The programme was from 2006 and called Keith Jarrett: The art of improvisation and that's what it focused on. It was not in chronological order, but when did he do anything in chronological order? There were no 'talking heads', only talking musicians who were playing the stuff and lots of interview time with a surprisingly relaxed Keith Jarrett.

Talking about the process of improvisation he described it as going "from zero to zero" and that each time he had to "intentionally undo" what he had done before. For him it was a process of "learning what I wasn't doing" and that he realised that "my left hand knew things I didn't know" so "(I) gave it the right to just play".  Asked by the interviewer after one particularly intense description of the pain of the improvisation process if he was "very hard on himself?" Jarrett almost jokingly replied "Don't I sound like I am?"

Written down all this starts to sound like a contribution to Private Eye's Pseuds Corner; listen to him play and it makes perfect sense.

It was fascinating to hear Manfred Eicher, the founder of ECM records who recorded Jarrett over many years, recall how they were very concerned before recording the Koln Concert that the proper piano hadn't arrived and the one that was available 'sounded tinny'.  But didn't the recording only become the best selling solo jazz album of all time. It was also reassuring to hear that Eicher reckoned he had recorded about 100 solo performances in total and only very few appeared on record.

But the great joy of the programme was that it made up mostly of live footage of all different periods of Jarrett's performing career. There was an extended piece of Jarrett playing a Mozart piano concerto with Chick Corea using a split screen showing both players at the same time.  The only voice was at the end where an older Chick Corea was watching the recording and as it finished he just said 'How nice'. Yes it was, Chick, it really was. A somewhat different performance to the last time I heard them play together at the Isle of Wight in 1970 with Miles Davis.

Then came some  film from the 1970s of the trio with Charlie Harden and Paul Motian (with Jarrett playing some soprano sax) followed by some numbers where Dewey Redman joined the trio. All beautiful stuff with close camera work focused on the musicians.

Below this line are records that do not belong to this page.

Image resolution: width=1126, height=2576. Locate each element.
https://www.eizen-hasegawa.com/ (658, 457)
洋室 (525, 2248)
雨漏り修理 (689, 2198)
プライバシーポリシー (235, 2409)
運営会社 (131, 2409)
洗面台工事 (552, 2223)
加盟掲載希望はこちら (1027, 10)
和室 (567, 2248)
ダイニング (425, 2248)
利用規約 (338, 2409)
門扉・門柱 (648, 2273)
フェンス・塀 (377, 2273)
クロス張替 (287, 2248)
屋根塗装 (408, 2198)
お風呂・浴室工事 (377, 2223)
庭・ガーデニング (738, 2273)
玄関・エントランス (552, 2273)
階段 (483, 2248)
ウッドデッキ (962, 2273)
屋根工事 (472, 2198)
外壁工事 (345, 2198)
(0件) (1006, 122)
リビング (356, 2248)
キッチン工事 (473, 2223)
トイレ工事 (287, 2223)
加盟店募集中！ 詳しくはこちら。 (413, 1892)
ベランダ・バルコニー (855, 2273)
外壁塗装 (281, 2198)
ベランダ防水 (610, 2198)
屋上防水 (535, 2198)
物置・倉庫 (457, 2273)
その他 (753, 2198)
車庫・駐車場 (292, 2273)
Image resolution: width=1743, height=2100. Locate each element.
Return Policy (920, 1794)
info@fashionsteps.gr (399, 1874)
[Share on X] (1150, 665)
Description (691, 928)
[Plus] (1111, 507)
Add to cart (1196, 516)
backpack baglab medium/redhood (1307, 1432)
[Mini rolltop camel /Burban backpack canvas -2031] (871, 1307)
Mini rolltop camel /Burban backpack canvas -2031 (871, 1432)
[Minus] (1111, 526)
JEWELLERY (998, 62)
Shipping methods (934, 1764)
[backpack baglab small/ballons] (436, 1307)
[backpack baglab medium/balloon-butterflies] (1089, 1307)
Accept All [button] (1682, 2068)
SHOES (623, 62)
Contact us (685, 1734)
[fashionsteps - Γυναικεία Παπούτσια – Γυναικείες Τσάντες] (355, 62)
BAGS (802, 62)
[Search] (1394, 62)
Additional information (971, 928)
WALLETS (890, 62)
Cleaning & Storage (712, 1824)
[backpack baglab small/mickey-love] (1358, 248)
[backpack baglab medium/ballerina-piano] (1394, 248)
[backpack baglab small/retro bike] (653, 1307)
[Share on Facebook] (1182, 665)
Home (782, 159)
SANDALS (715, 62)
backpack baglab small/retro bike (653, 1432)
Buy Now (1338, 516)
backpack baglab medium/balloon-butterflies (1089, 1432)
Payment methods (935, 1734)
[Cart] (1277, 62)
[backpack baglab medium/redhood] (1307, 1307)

Back in time to the 1960s Europe when Jarrett played in Scandinavia and Jan Christiansen (Jan Garbarek's drummer) described going to see him play with Paul Motian every night for a week in Oslo in 1968. The terrific black and wide footage of some non-descript room with people sitting on the floor shows a totally recognisable piano-player playing with the same intensity, concentration and movements we know from later years.

This morphs into extended footage of Jarrett playing with Garbarek, Christiansen and the bassist Palle Danielsson with great versions of the The Wind-Up and My Song. A real feast of live music recordings.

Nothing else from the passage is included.